> _What is expected_
Here are some records; copy every line that holds the word "will".

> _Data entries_

Start of Block

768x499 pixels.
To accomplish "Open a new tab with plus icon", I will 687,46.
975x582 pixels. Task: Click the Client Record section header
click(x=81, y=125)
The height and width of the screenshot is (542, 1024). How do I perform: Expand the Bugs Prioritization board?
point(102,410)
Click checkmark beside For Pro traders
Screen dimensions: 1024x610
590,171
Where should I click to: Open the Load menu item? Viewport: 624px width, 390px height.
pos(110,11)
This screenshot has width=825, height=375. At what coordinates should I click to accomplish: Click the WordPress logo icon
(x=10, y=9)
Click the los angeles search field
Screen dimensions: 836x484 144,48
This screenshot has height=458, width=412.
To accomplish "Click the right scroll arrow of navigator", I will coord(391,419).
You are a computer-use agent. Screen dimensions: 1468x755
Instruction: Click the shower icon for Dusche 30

End of Block

> _Exercise result_
To accomplish "Open a new tab with plus icon", I will 687,46.
To accomplish "Click the right scroll arrow of navigator", I will coord(391,419).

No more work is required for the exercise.